CIA spokesman Mark Mansfield said the spy agency planned to make "more, not less, information available on line for direct public access," thanks to the Internet and other communications advances.
"As FBIS is undergoing a number of changes, several things will remain constant," he said in reply to a query about a rumoured decision to cut way back on the service which, together with a similar operation run by the BBC, amounts to the premier global translation service.
"We will still monitor, translate and disseminate press reports and broadcasts from about 3,500 open sources in 55 languages, virtually 100 percent of the coverage we provide today," Mansfield said.

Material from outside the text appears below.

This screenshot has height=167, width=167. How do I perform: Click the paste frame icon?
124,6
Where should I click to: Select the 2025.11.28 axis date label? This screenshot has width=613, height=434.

In an era of CIA downsizing, he said the coverage would be maintained by taking advantage of "cheaper, quicker and more flexible technologies."
The stated CIA intention to preserve the breadth of coverage was welcomed cautiously by the Federation of American Scientists, which counts half of the living Nobel science laureates among its members and which is often a harsh critic of the spy agency.
"It's good to know that the CIA is responsive to public interests, at least in this case," said Steven Aftergood, who directs a government secrecy project for the federation, which lobbied hard to protect FBIS.
But Aftergood noted that even if FBIS maintained its current breadth of coverage, it may badly trail the global explosion of media outlets that followed the 1991 collapse of the Soviet Union, when the newly independent republics returned to their ethnic and linguistic roots.
FBIS is dealing regularly with about 50 percent more sources deemed to have value to U.S. officials than at the start of this decade, when the end of Soviet communism gave unprecedented access to maps and publications, CIA officicals said.